LES BONNES MANIÈRES
L’invasion barbaque
Images cauchemardesques tournées dans des abattoirs, mises en garde alarmistes de l’OMS sur le risque cancérogène et développement des régimes véganes, le steak n’a pas franchement bonne presse ces temps-ci. Pourtant, la tendance des viandes et des charcuteries d’exception, incarnée par des artisans d’élite, ne se dément pas. Moins, mais mieux : voilà l’équation qui explique ce paradoxe apparent. Premiers à représenter ces bouchers d’un nouveau genre : Hugo Desnoyer et Yves-Marie Le Bourdonnec. Dans les années 2000, le premier navigue entre sa boutique de la rue Boulard (Paris-14e) et les verts pâturages pour dénicher les meilleurs éleveurs. Très vite, le brun ténébreux fournit en entrecôtes de compète les palais de la République et les meilleurs chefs (Pierre Gagnaire, Yves Camdeborde), comme Catherine Deneuve et Laetitia Casta. Aujourd’hui, le boucher des stars, qui en est luimême devenu une, s’exporte à Tokyo et vient d’ouvrir un nouveau restaurant, dans la halle Secrétan rénovée (Paris-19e). Même recherche des plus belles bêtes (sa préférence va aux salers et aux angus) et mêmes débouchés sur les tables qui comptent (Yannick Alléno, le Beef Club, Blend) pour son alter ego basé, lui, à Asnières, au Couteau d’Argent. Mais la démarche se fait plus militante : Yves-Marie Le Bourdonnec expose sa carcasse nue dans un calendrier pour promouvoir le métier, fonde le mouvement I Love bidoche, soutient Jean-Luc Mélenchon à la prési- dentielle de 2012 et… fait des promos, le mercredi, sur le steak haché par souci de démocratisation. Avec Alexandre Polmard, la relève est assurée. Le benjamin de la troupe (26 ans), issu d’une lignée de bouchers de la Meuse depuis six générations, pousse jusqu’au bout la logique de la viande haut de gamme en présentant ses pièces de blonde d’Aquitaine telles des rivières de diamants dans sa boutique chic de Saint-Germain-des-Prés. Ses côtes de boeuf maturées grâce à un procédé exclusif d’« hibernation » sont aussi disponibles sur internet ou à New York.

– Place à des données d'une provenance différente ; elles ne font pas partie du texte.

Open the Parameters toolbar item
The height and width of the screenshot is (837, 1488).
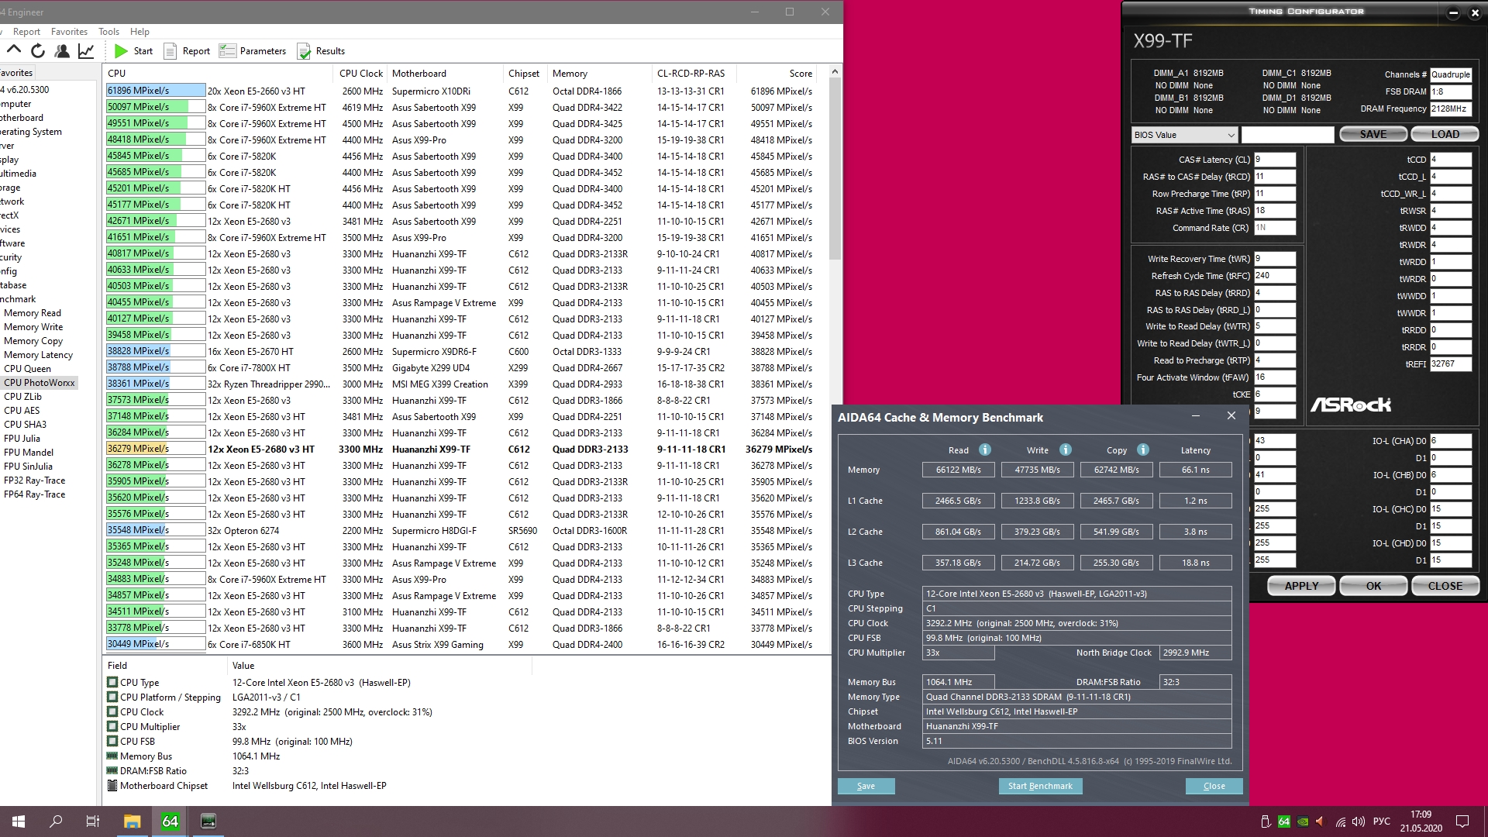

Les charcutiers ne sont pas en reste, alors que les trancheuses rutilantes trônent sur les comptoirs les plus en vue. Originaire de Bayonne, Eric Ospital poursuit l’oeuvre familiale. Son père, Louis, a créé dans les années 1980 le label ibaïona, réservé aux jambons élaborés à partir de bêtes élevées sans OGM, ni farines animales ou antibiotiques. Les chefs s’arrachent son lepoa, une pièce exceptionnellement tendre qu’il a découverte dans le haut du cou du cochon. Emmanuel Chavassieux, lui, s’est spécialisé dans la saucisse chic en Haute-Loire. Ancien coutelier à Thiers, il la prépare au couteau, bien sûr, par opposition au tout-venant des chipolatas garnies de préparation mixée, et l’aromatise aux herbes. Quant à Gilles Vérot, né dans une famille de charcutiers stéphanois, il perpétue la tradition du pâté de tête ou de Houdan (volaille et pistache) rue NotreDame-des-Champs (Paris-6e) ou au Café de Flore. Et il a converti Londres et Manhattan à l’andouillette. So french.